Your HOA has a sterling reputation for maintaining a budget, however, it is still in a bind, why? Unforeseen events can arise that require immediate monetary attention, such as repairs after a storm, new legislation, or other issues. In other situations, HOAs don’t have the funds on hand to handle the problem. Consideration for taking a loan could become a viable option for an HOA so that they can help get your community back into proper working order.

Loans often come with a great deal of skepticism by community members, who may be reluctant to commit to high-interest rates and higher dues in the long run. It is essential to communicate what the reason for the loan, payment options, and the forecast for the future. When a loan for HOA is requested, they require specific materials for the application package.
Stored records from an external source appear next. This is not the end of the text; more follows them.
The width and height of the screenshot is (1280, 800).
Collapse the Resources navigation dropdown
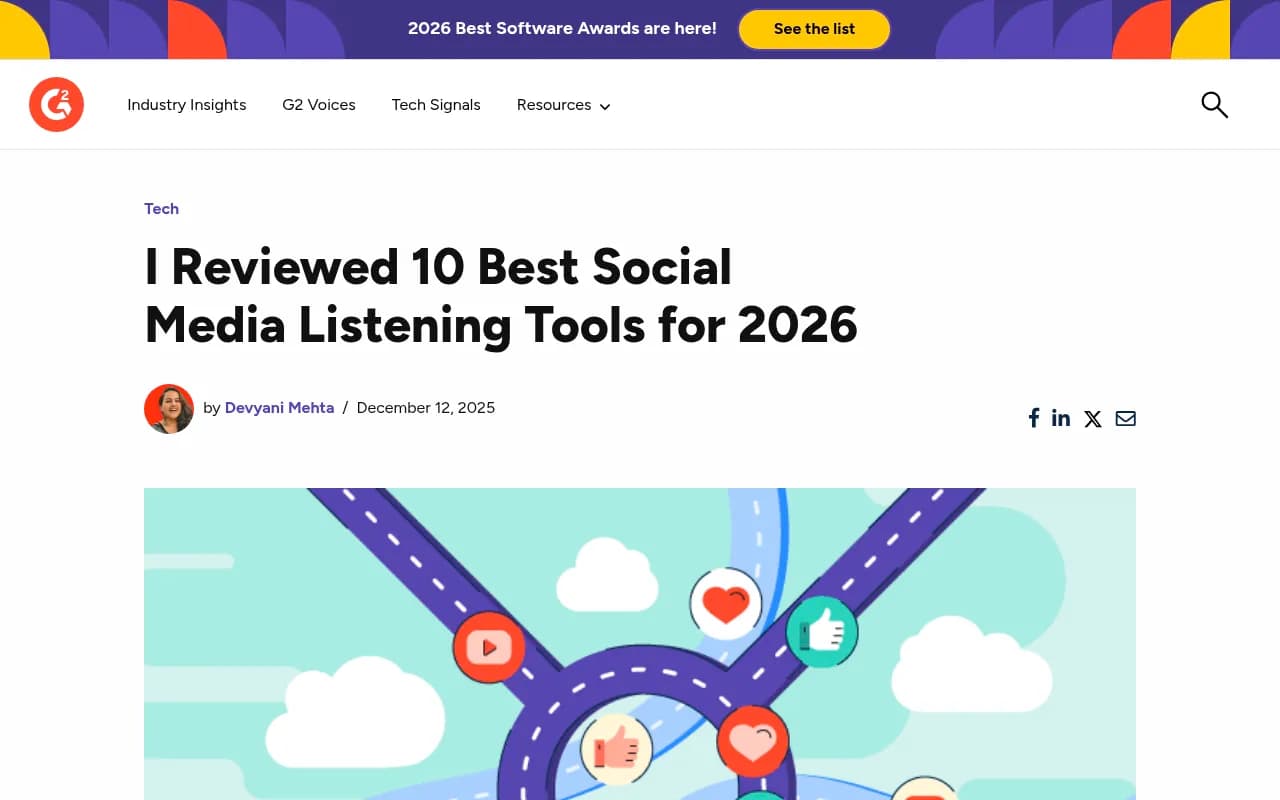[563, 105]
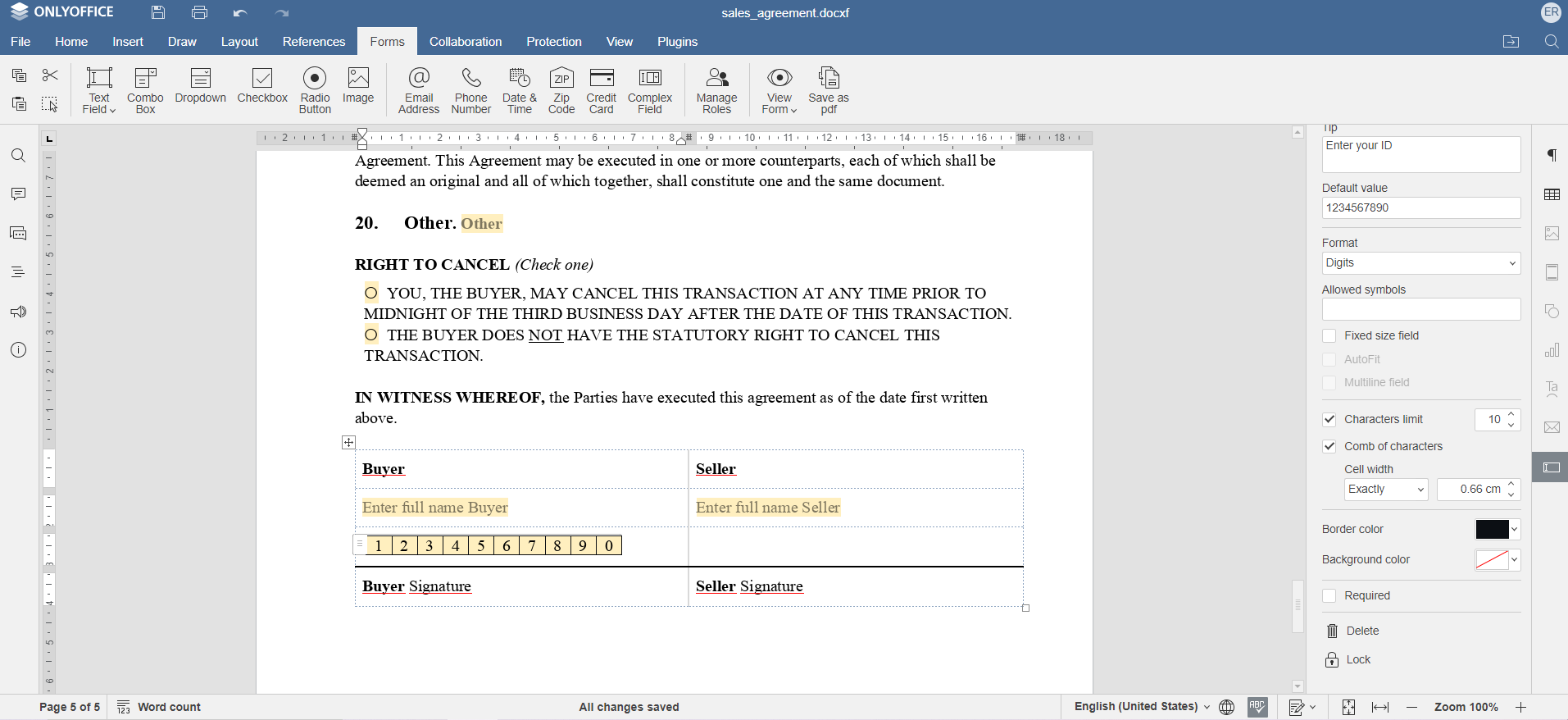Enable the Fixed size field checkbox
The height and width of the screenshot is (720, 1568).
1329,336
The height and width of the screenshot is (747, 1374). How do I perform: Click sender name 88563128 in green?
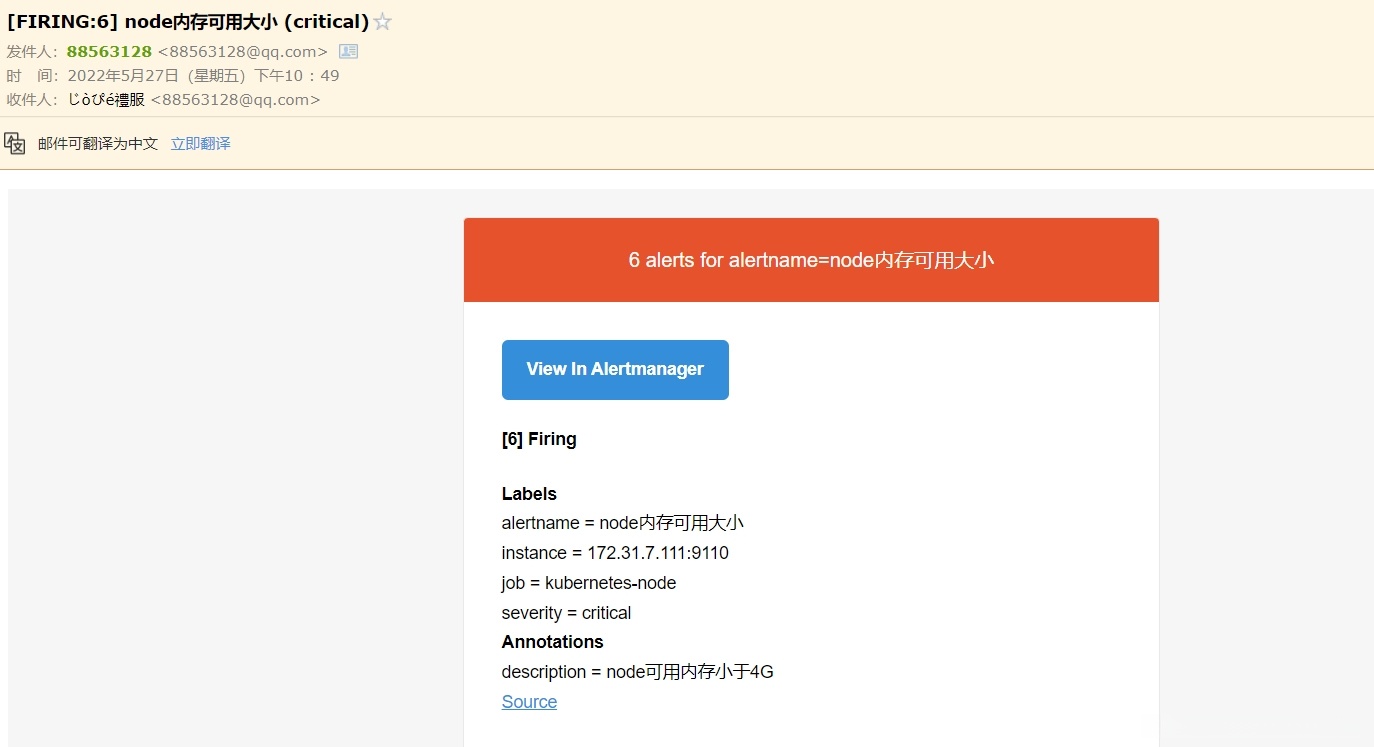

For example, the Pacific HOA Fund, which serves much of Southern California, claims these documents for review:

• Application
• Two years’ tax returns
• Two fiscal year-end financial statements
• Current balance sheet and profit and loss statement
• Delinquency report
• Articles of Incorporation
• Bylaws
• CC&Rs
• Minutes appointing officers
• Copy of 6 most recent board meeting minutes
• Proof of insurance
• Current year budget
• Most recent reserve study
• Project cost breakdown, if applicable
• Copy of association’s current collection policy

This information will allow the HOA and the loan company to draft the terms of the agreement. It is in your best interest to make sure that all of these materials are accurate, and show that your HOA is well-governed, as it will help to set fair rates and move the process along.

What you need from your HOA when taking out a Loan

Most loan payments will be covered by the operating budget – not the reserves or by a unique payment plan. A special assessment is usually a move of last resort, and often, the loan is meant to help cover immediate expenses that cannot wait until an assessment takes effect. Though it is not the best idea to take out a loan to cover costs, it is also a common practice. Unexpected events happen, and there should be infrastructure in place to help HOAs cover their costs through loans. If your HOA is considering or pursuing a loan, the best way to relieve your concerns is to speak directly with the board members and encourage transparency.

You have a right to know the details of the loan, and it is important to stay involved. Most governing documents detail the policy about loans, so as long as you familiarize yourself with your HOA’s rights, responsibilities, and goals, then you can rest easy knowing you’re in good hands.